Clearview AI biometric data privacy suit sent back to state court
A biometric data privacy lawsuit against Clearview AI will head back to state court after the Seventh Circuit Court of Appeals ruled the suit had been correctly remanded by a lower court, Law360 writes.
Plaintiffs in the suit made narrow claims to avoid Article III standing in federal court, as they are entitled to do, the three-judge panel wrote. Just as plaintiffs can limit defendants to those in a certain jurisdiction, the judges wrote, the Illinois residents are free to pursue the “bare statutory violations” allowed under the state’s Biometric Information Privacy Act. Doing so means they do not have to allege or prove injury from the alleged violation.
The judgement was the first opportunity for the court to consider whether a plaintiff must proceed federally with a claim under BIPA section 15(c), which stipulates that businesses cannot share or profit from individuals’ biometric data. Allegations under section 15(a) and (b), which relate to policy disclosures and obtaining written consent, would create federal standing, allowing Clearview to have a trial conducted in federal court.
The court also noted that standing depends heavily on the specific allegations in the complaint in practically any BIPA claim, with Judge David Hamilton confessing he has been unable to discern “from these different lines of cases a consistently predictable rule or standard.”
The plaintiffs’ attorney lauded the decision, suggesting the case was exactly the type the Illinois legislature drafted BIPA for.
Clearview had previously attempted to have the suit combined with claims against it in New York.
Judge considers $110M lawyers fee in Facebook BIPA suit
The attorneys who negotiated a $650 million settlement with Facebook in its BIPA suit have requested a fee of $110 million in recognition of the hours spent on the case, as well as the novelty of the dispute, according to a report by Law.com.

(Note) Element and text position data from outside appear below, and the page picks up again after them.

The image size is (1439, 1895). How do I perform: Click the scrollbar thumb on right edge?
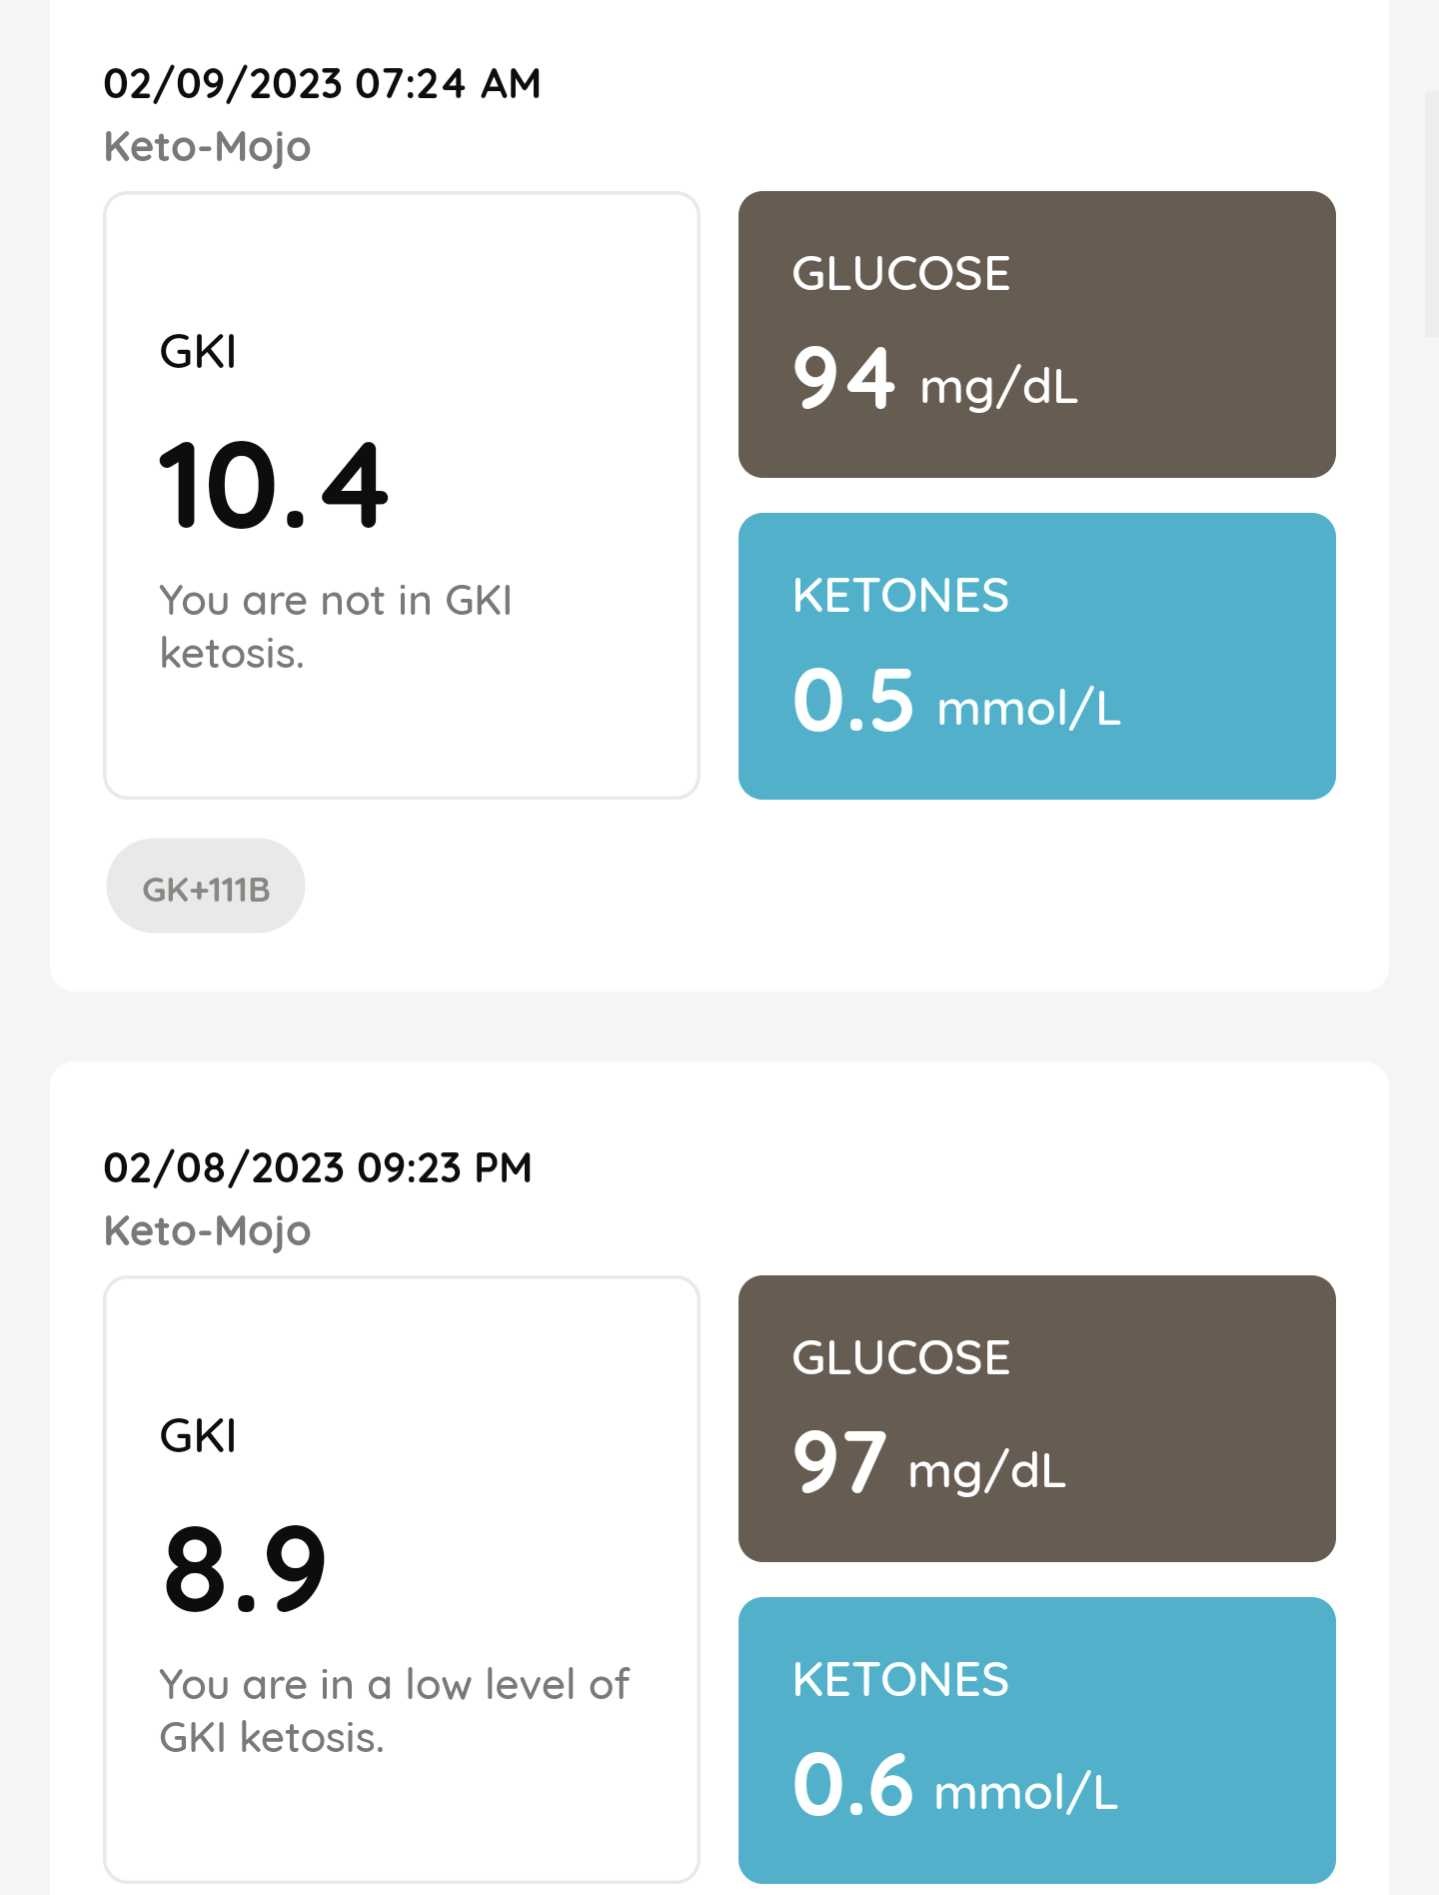point(1432,213)

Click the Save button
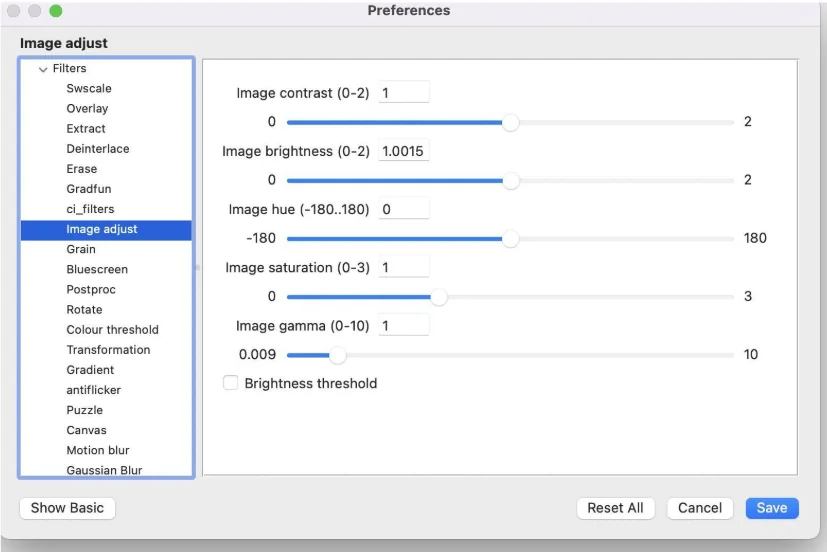coord(771,508)
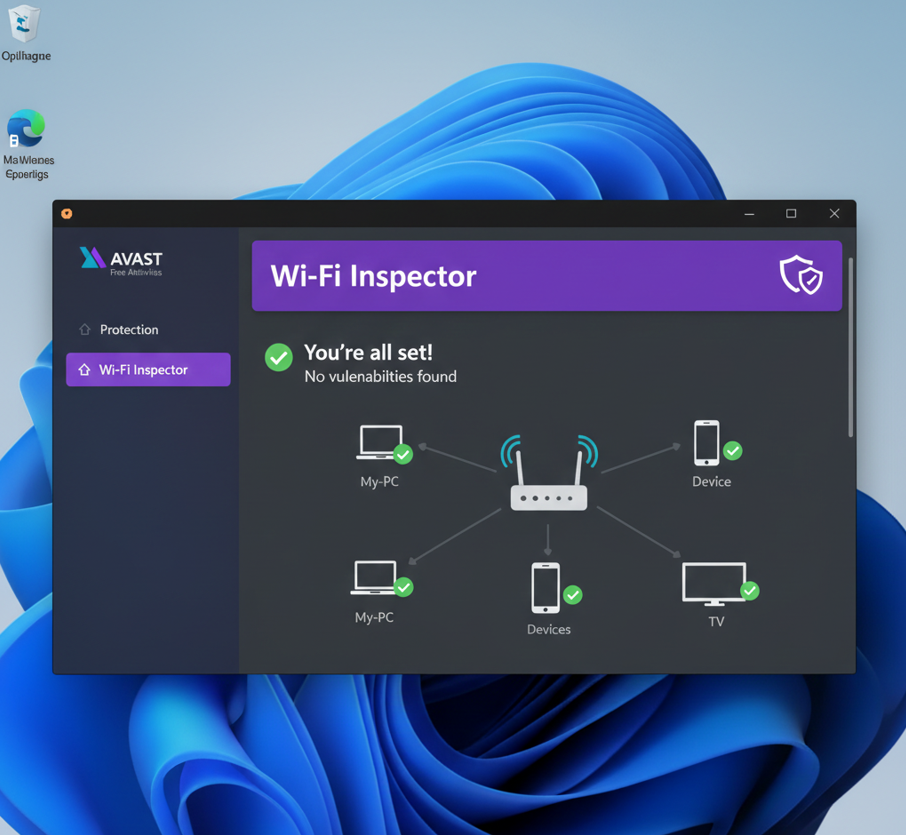This screenshot has height=835, width=906.
Task: Click the green checkmark beside "You're all set!"
Action: click(x=278, y=357)
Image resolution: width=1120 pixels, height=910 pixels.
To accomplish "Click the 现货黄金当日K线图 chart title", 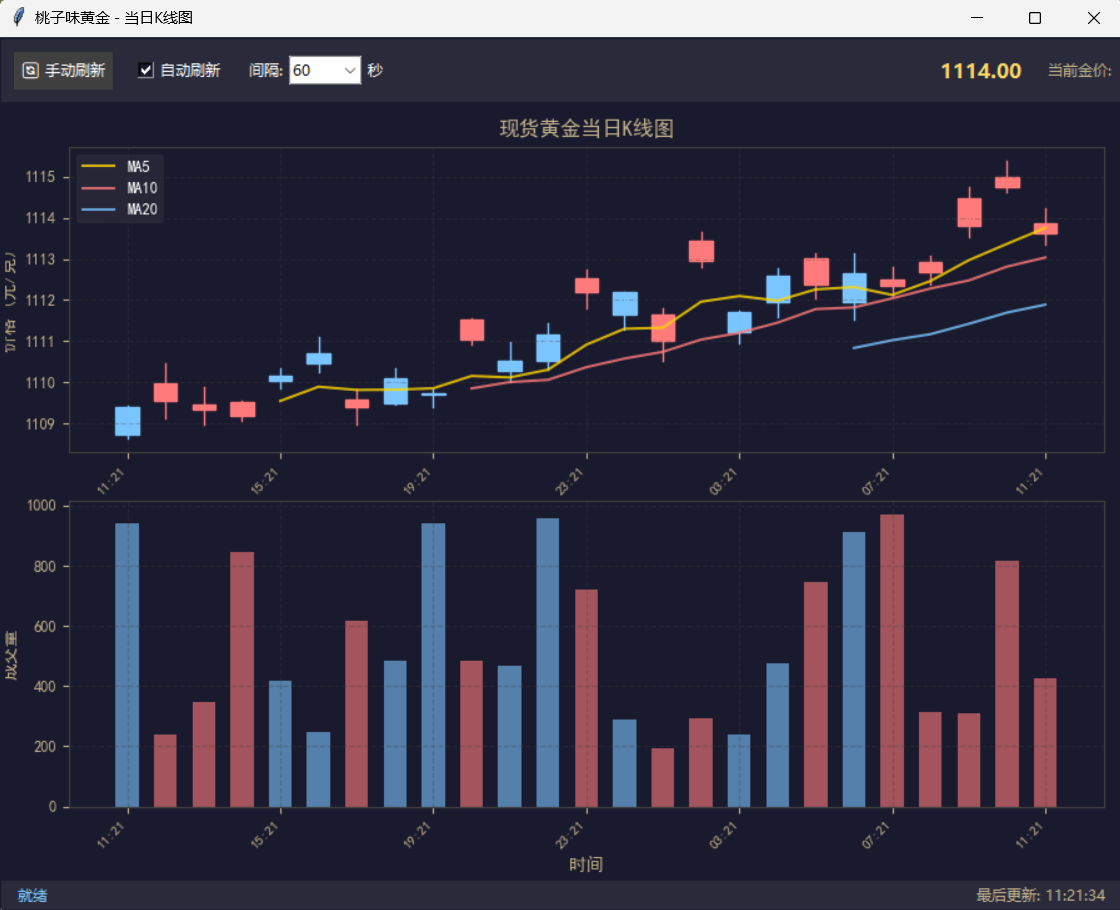I will click(x=586, y=129).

The settlement was originally for $550, and increased to meet U.S. District Court Judge James Donato’s approval.
Paul Geller of Robbins Geller cited the “exceptional results” and lack of precedence justifies the 16.9 percent fee. He also noted a claims rate of around 22 percent as another reason for the high fee. Roughly 1.6 million class members are expected to receive close to $350 in damages.
Donato said the amount is reasonable, but also noted that attorneys often scale down their fee requests when such large damages amounts are awarded. The judge asked why a $75 million fee would not be more appropriate. Donato acknowledged that claims rates often do no top five percent.
NY and FTC measures could signal more biometric data restrictions
Recent actions taken by the legislature of New York State and the Federal Trade Commission reveal a trend biometrics vendors and their customers need to be aware of, Law360 suggests in another article.
New York’s legislature recently began considering a bill to limit police use of facial recognition, having enacted the SHIELD Act to limit the biometric technology’s use in schools. The FTC, for its part, declared an intention to crack down on facial recognition in surveillance as part of a recent ruling on Paravision’s previous data-collection practices.
The New York proposal is the fourth on biometric data privacy in the state tabled since 2018.
Mary J. Hildebrand of Lowenstein Sandler LLP told Law360 that the measures suggest more biometric privacy laws are coming.
“Biometric technologies leapt out ahead, and now legislatures have become aware of it and are starting to wonder what reasonable boundaries they want to place on this technology,” comments Paul Hasting LLP Privacy and Cybersecurity Practice Partner Aaron Charfoos.